ANAM (Agencia Nacional de Aduanas de México) is Mexico's national customs agency, operating since 2022, when it took over the country's aduanas from the SAT. It runs the border crossings, issues the CAAT carrier code, and processes pedimentos.
ANAM, the Agencia Nacional de Aduanas de México, is Mexico's national customs agency. Created by decree and operating since January 2022, it took over the administration of Mexico's customs offices from the SAT, splitting the fiscal function (still SAT) from customs operations (now ANAM). ANAM runs the aduanas at land borders, ports, and airports, processes pedimentos, operates the automated selection mechanism behind the green/red light, and issues the CAAT code that identifies carriers in customs systems.

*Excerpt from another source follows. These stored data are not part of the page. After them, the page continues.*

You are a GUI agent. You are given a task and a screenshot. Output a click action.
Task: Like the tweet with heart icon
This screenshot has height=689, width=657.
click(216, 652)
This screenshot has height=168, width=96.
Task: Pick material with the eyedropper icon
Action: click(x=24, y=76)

Its U.S. counterpart is CBP; a cross-border load clears one agency on each side of the line.
Knowing the SAT/ANAM split saves confusion when problems arise. Invoicing, Carta Porte, RFC, and fiscal certification questions belong to the SAT world; module operations, inspections, carrier codes, and clearance mechanics belong to ANAM. When a Mexican partner says a shipment is held 'por la aduana,' the resolution path runs through ANAM procedures at that specific crossing, usually driven by the agente aduanal, and timelines vary by port. ANAM also drives infrastructure and modernization decisions at the crossings, so lane configurations, technology rollouts, and staffing at a given aduana can change operating reality on a lane from one season to the next. Your border partners' current, crossing-specific knowledge is worth more than any static playbook.